Last year, the UK regulator ordered a record 140 companies to commission such reports.
Prudential's agreed bid for Asian life assurer AIA was beset with difficulties, especially on communication issues, from its launch in March last year.
Investors had to wait more than two months from the day the deal was announced until they were able to see the full financial details, at the launch of a $20bn rights issue intended to help fund it.
The rights issue was delayed last May after the FSA demanded the combined group should hold more capital than planned, which forced a restructuring of the financial terms.
But the deal failed after Pru shareholders forced the company to renegotiate the price.
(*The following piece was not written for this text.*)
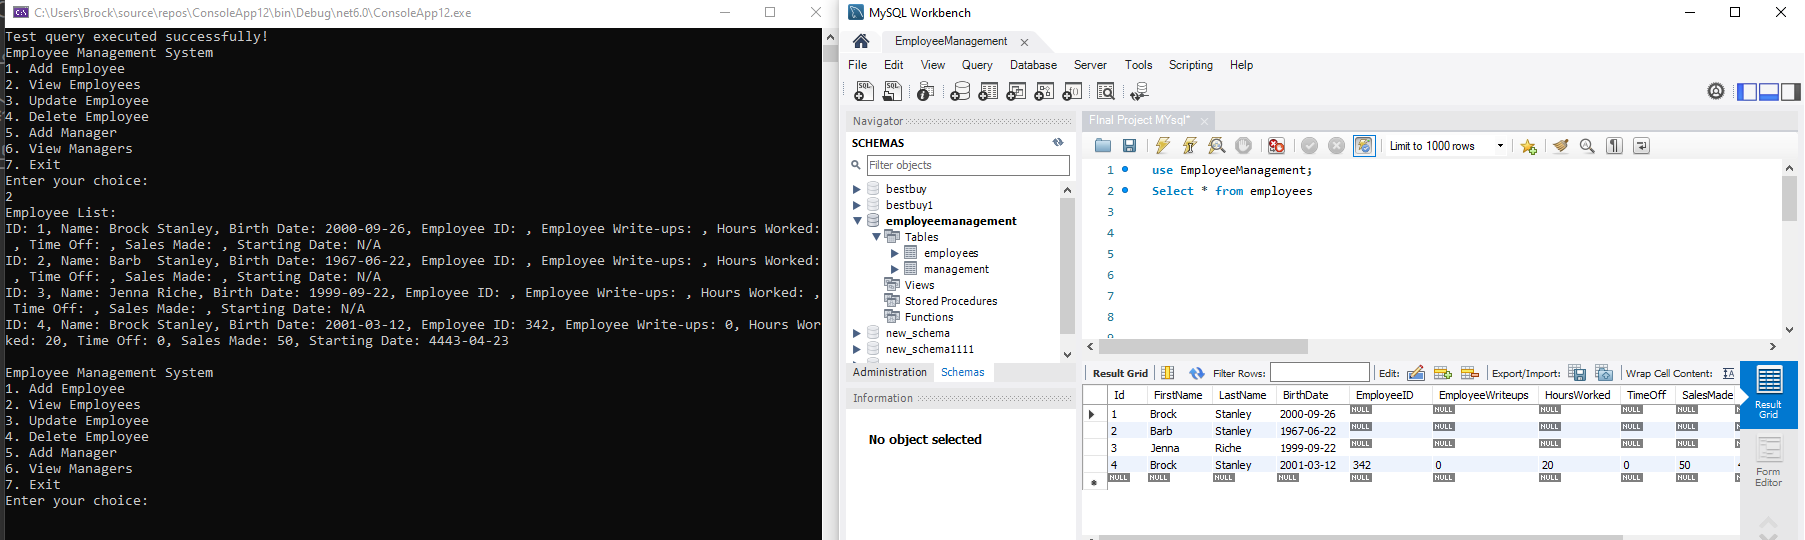
Task: Toggle invisible characters display (pilcrow icon)
Action: [x=1614, y=146]
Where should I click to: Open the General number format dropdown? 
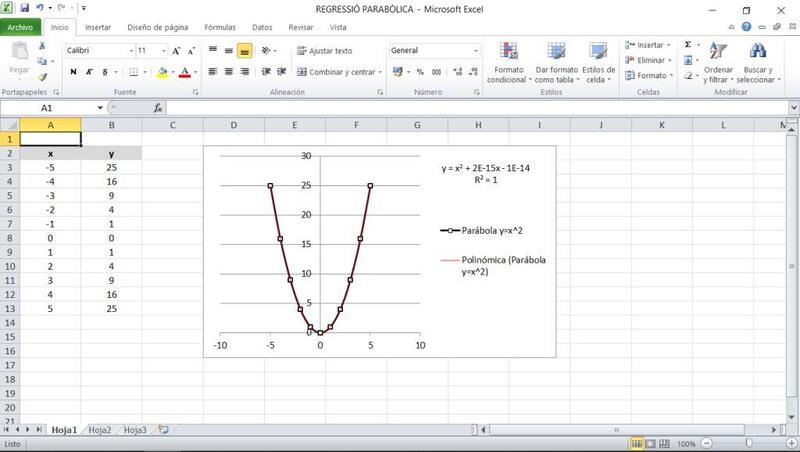[476, 50]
This was agreed by the management of AIG, which then owned the company, but was rejected by the US group’s board in favour of pursuing an initial public offering in Hong Kong.
All of the sponsors of the deal are being examined to see whether they reached appropriate standards, a person familiar with the matter told the Financial Times.
The three banks, Clifford Chance, Prudential and the FSA, all declined to comment to the newspaper.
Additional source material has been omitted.